* WHAT IS REQUIRED:
Collect every line below that contains the word "Share".

(Saved entries)
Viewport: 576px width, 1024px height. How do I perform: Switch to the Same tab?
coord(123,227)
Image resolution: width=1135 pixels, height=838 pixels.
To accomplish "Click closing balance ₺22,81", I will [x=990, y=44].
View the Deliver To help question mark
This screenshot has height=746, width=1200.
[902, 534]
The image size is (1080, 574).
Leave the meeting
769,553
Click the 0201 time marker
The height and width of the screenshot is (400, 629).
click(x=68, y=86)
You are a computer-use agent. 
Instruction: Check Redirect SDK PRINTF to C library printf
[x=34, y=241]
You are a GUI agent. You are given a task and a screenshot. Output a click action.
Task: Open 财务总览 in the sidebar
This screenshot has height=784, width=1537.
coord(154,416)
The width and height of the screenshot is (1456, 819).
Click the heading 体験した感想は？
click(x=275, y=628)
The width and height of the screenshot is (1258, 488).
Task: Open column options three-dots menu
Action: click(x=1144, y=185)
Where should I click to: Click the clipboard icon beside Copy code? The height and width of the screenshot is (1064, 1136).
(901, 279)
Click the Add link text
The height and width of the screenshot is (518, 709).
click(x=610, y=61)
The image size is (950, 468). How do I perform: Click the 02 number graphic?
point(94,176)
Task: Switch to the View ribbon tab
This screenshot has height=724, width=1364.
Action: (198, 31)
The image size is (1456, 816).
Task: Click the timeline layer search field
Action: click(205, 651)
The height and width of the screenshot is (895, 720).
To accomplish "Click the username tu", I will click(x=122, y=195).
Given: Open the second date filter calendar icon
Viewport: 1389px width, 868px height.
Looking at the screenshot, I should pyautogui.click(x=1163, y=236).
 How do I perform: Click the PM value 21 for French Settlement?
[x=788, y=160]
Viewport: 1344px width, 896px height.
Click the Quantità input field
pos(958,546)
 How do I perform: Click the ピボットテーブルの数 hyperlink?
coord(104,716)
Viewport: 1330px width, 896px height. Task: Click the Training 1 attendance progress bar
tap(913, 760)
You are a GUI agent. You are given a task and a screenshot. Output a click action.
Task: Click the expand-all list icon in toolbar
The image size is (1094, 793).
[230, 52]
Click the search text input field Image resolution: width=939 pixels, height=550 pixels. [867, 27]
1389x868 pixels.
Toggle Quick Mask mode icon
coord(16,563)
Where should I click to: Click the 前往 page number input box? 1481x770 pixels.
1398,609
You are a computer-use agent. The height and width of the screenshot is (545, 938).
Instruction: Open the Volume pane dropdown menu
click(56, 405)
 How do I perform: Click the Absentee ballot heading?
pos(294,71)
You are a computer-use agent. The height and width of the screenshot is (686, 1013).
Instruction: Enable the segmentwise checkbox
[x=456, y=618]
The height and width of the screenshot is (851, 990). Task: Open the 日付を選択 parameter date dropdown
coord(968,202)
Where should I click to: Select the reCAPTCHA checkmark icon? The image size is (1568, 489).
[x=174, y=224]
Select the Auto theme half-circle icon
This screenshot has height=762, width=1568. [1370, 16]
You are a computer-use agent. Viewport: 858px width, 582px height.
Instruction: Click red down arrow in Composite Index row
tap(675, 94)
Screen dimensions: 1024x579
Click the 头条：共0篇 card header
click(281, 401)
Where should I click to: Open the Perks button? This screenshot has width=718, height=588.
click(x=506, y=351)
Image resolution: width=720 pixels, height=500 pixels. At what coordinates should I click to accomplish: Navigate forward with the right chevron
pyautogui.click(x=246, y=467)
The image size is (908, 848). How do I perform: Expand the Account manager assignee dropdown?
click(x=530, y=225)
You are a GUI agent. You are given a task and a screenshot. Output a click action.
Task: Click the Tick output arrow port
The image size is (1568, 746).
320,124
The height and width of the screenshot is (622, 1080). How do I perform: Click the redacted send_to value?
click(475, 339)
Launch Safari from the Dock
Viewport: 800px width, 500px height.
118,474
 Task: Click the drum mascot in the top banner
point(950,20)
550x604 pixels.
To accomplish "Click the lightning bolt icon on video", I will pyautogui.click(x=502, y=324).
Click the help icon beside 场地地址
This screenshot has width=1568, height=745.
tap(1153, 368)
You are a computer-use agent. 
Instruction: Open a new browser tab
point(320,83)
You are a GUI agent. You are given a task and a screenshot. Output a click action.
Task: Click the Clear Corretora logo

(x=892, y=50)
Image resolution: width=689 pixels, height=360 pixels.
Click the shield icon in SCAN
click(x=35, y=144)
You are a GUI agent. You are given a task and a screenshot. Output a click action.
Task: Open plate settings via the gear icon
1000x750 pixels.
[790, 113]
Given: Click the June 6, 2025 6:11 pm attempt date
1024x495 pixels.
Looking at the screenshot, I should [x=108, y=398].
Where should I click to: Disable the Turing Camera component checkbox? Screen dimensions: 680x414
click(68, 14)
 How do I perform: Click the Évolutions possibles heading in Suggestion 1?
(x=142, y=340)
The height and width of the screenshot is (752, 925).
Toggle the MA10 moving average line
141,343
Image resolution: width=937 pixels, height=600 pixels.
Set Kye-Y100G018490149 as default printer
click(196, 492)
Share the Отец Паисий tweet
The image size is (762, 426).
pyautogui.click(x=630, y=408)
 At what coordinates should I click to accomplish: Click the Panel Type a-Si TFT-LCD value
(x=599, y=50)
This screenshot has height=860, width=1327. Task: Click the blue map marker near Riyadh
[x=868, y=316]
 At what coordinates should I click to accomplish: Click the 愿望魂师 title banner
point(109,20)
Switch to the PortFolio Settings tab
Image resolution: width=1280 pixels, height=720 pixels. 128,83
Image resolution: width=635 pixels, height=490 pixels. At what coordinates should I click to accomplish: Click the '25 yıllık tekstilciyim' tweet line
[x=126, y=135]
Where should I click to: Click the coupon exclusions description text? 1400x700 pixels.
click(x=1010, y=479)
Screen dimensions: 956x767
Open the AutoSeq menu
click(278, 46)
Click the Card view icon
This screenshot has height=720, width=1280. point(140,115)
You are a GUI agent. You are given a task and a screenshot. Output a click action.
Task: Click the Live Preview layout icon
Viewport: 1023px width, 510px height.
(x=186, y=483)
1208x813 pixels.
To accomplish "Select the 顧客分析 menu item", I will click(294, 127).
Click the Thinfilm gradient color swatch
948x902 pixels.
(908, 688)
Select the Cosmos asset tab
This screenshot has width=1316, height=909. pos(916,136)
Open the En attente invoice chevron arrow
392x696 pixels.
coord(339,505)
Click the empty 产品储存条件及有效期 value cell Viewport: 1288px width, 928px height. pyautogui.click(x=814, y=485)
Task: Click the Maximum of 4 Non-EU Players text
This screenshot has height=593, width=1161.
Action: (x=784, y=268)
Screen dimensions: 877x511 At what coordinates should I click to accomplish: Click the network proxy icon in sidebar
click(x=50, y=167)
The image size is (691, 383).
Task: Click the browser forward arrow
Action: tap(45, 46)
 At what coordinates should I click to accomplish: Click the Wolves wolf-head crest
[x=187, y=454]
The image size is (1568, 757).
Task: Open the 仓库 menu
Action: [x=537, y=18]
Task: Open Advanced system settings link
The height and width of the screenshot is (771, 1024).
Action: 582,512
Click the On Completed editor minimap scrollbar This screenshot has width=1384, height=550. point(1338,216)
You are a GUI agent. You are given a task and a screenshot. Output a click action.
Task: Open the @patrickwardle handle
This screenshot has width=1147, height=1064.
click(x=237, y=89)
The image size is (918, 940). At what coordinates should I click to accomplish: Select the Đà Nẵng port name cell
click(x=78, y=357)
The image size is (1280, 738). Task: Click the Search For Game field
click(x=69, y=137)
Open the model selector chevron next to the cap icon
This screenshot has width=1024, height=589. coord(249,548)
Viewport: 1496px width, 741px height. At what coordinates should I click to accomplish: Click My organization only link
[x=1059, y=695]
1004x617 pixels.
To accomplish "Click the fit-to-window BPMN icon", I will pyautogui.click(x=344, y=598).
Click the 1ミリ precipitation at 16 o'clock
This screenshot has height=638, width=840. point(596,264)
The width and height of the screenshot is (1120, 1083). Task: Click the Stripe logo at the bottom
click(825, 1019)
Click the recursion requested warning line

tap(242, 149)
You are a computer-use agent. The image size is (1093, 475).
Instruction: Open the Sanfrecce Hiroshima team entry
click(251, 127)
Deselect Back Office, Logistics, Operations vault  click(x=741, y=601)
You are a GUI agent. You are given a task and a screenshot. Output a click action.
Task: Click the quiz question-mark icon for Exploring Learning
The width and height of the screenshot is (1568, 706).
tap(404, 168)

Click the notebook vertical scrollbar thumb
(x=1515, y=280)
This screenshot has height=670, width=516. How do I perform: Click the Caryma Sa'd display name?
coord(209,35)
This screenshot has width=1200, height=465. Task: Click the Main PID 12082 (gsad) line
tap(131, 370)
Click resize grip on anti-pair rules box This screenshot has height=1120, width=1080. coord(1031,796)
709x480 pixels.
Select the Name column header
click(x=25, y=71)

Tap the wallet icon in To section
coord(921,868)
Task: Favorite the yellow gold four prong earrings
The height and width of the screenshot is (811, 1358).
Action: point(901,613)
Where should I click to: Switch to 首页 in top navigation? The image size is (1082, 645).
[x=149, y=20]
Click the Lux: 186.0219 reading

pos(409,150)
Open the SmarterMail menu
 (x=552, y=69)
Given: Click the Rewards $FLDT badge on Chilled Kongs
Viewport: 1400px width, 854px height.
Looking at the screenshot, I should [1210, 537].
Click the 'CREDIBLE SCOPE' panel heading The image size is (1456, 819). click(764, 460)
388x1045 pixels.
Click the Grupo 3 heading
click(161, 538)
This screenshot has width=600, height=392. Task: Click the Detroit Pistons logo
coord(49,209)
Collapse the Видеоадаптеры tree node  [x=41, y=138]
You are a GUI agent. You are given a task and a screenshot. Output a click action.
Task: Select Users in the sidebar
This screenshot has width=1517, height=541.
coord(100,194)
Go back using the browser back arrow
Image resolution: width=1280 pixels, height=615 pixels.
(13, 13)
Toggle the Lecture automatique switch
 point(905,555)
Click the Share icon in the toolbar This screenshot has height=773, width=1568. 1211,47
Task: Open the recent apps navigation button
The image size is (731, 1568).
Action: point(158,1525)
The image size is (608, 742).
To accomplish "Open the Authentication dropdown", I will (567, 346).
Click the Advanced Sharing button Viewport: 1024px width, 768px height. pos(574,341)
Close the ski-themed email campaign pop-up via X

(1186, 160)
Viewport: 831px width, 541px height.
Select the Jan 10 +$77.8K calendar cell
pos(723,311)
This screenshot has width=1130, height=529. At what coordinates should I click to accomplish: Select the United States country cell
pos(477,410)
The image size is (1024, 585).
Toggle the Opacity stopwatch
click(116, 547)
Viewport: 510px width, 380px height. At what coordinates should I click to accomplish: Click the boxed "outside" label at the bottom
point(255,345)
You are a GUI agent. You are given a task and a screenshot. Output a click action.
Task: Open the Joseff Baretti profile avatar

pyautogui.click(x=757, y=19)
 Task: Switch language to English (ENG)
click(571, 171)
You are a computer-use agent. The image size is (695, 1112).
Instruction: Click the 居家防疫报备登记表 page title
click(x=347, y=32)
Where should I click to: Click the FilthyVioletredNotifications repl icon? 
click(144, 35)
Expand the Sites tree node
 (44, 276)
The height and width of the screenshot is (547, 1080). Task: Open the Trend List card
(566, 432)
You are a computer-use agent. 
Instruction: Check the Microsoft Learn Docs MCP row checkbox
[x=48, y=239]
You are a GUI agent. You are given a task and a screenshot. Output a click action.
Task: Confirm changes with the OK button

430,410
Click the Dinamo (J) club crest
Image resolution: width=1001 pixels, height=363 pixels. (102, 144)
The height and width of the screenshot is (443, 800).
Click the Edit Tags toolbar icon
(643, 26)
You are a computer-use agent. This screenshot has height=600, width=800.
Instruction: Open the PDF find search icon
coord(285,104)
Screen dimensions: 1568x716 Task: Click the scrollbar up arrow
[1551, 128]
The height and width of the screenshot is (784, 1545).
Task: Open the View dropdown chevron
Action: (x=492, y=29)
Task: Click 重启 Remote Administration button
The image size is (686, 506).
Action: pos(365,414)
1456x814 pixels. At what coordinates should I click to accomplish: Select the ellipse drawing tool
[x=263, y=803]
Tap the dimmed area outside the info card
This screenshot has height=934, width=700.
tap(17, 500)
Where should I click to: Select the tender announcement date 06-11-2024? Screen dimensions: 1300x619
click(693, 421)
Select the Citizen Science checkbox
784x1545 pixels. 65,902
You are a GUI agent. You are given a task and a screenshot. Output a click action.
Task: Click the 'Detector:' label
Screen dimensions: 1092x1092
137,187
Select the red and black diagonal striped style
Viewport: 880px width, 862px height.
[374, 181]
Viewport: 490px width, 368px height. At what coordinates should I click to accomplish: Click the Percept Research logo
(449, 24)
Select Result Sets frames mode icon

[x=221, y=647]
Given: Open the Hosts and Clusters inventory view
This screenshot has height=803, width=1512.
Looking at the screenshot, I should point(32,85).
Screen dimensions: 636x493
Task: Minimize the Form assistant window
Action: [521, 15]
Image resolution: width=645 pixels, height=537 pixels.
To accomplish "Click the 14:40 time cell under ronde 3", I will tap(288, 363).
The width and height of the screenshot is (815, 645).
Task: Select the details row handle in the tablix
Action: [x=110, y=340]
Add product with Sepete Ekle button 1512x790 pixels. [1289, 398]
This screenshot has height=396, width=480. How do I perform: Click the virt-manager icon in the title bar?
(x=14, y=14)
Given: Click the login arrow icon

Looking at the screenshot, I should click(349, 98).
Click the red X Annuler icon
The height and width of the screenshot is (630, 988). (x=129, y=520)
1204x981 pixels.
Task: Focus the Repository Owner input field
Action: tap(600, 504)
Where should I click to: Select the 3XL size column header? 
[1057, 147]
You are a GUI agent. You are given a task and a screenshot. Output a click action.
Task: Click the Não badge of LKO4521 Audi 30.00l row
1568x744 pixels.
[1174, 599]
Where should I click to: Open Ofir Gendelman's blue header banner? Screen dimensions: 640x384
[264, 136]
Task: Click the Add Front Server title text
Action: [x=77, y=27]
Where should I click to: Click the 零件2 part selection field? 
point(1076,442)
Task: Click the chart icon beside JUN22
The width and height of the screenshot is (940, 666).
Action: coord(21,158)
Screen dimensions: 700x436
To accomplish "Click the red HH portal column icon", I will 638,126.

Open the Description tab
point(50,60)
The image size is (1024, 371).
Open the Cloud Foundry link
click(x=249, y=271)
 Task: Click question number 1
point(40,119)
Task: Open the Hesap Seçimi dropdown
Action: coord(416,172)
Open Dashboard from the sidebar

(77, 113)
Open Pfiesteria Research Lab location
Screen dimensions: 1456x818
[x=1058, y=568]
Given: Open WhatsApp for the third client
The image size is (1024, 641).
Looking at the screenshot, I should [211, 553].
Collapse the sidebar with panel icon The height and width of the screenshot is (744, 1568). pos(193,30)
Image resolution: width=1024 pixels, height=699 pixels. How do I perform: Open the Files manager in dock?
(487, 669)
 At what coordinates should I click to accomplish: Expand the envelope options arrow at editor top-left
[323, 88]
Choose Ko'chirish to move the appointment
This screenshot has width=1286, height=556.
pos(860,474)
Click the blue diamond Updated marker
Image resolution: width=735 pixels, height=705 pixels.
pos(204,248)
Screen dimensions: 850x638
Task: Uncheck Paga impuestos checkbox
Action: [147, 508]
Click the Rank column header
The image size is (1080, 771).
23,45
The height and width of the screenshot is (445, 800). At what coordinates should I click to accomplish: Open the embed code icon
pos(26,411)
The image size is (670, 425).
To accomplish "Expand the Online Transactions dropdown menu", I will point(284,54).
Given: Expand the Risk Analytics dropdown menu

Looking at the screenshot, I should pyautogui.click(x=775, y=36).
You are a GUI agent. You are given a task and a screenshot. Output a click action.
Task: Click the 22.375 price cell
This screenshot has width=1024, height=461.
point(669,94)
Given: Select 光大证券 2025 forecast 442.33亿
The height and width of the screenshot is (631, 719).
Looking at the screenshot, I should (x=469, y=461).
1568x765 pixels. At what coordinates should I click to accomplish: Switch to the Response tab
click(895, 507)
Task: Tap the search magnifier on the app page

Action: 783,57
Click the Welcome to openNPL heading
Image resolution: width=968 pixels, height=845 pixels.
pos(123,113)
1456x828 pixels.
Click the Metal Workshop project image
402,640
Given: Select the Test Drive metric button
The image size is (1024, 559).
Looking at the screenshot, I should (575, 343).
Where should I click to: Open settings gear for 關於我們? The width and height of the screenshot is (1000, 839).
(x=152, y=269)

* RESPONSE AREA:
Share the Отец Паисий tweet
Click the Share icon in the toolbar This screenshot has height=773, width=1568. 1211,47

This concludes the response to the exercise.